◆ **WHAT IS NEEDED**:
Please transcribe every record below exactly as it appears.
—————
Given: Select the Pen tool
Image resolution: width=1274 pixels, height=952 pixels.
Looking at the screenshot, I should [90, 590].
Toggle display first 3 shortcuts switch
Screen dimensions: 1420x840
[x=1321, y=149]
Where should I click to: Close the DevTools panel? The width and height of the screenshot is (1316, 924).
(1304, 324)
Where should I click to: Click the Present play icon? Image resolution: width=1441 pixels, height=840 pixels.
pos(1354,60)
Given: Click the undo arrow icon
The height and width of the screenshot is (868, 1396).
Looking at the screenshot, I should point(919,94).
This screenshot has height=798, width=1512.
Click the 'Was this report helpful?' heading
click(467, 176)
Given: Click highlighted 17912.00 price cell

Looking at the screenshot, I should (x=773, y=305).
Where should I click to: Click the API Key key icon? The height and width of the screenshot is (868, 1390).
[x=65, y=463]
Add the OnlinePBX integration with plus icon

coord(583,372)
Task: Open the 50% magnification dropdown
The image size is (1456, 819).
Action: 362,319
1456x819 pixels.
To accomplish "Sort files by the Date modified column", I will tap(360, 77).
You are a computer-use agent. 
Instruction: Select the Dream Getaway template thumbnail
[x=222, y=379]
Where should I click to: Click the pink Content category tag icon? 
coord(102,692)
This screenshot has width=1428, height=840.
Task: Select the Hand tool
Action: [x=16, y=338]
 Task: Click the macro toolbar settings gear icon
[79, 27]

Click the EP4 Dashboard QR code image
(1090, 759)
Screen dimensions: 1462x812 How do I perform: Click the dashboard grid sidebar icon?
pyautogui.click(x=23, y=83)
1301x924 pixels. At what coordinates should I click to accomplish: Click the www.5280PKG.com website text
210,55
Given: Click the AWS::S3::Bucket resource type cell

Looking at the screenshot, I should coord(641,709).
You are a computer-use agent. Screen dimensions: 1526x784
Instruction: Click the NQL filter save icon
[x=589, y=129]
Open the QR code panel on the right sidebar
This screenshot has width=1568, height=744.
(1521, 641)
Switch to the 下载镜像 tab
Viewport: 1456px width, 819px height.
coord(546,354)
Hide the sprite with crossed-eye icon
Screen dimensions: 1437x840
—————
◆ **TASK SOLUTION**:
Given: Select the Pen tool
Image resolution: width=1274 pixels, height=952 pixels.
Looking at the screenshot, I should [90, 590].
Toggle display first 3 shortcuts switch
Screen dimensions: 1420x840
[x=1321, y=149]
Where should I click to: Close the DevTools panel? The width and height of the screenshot is (1316, 924).
(1304, 324)
Where should I click to: Click the Present play icon? Image resolution: width=1441 pixels, height=840 pixels.
pos(1354,60)
Given: Click the undo arrow icon
The height and width of the screenshot is (868, 1396).
Looking at the screenshot, I should point(919,94).
This screenshot has height=798, width=1512.
Click the 'Was this report helpful?' heading
click(467, 176)
Given: Click highlighted 17912.00 price cell

Looking at the screenshot, I should (x=773, y=305).
Where should I click to: Click the API Key key icon? The height and width of the screenshot is (868, 1390).
[x=65, y=463]
Add the OnlinePBX integration with plus icon

coord(583,372)
Task: Open the 50% magnification dropdown
The image size is (1456, 819).
Action: 362,319
1456x819 pixels.
To accomplish "Sort files by the Date modified column", I will tap(360, 77).
You are a computer-use agent. 
Instruction: Select the Dream Getaway template thumbnail
[x=222, y=379]
Where should I click to: Click the pink Content category tag icon? 
coord(102,692)
This screenshot has width=1428, height=840.
Task: Select the Hand tool
Action: [x=16, y=338]
 Task: Click the macro toolbar settings gear icon
[79, 27]

Click the EP4 Dashboard QR code image
(1090, 759)
Screen dimensions: 1462x812 How do I perform: Click the dashboard grid sidebar icon?
pyautogui.click(x=23, y=83)
1301x924 pixels. At what coordinates should I click to accomplish: Click the www.5280PKG.com website text
210,55
Given: Click the AWS::S3::Bucket resource type cell

Looking at the screenshot, I should coord(641,709).
You are a computer-use agent. Screen dimensions: 1526x784
Instruction: Click the NQL filter save icon
[x=589, y=129]
Open the QR code panel on the right sidebar
This screenshot has width=1568, height=744.
(1521, 641)
Switch to the 下载镜像 tab
Viewport: 1456px width, 819px height.
coord(546,354)
Hide the sprite with crossed-eye icon
Screen dimensions: 1437x840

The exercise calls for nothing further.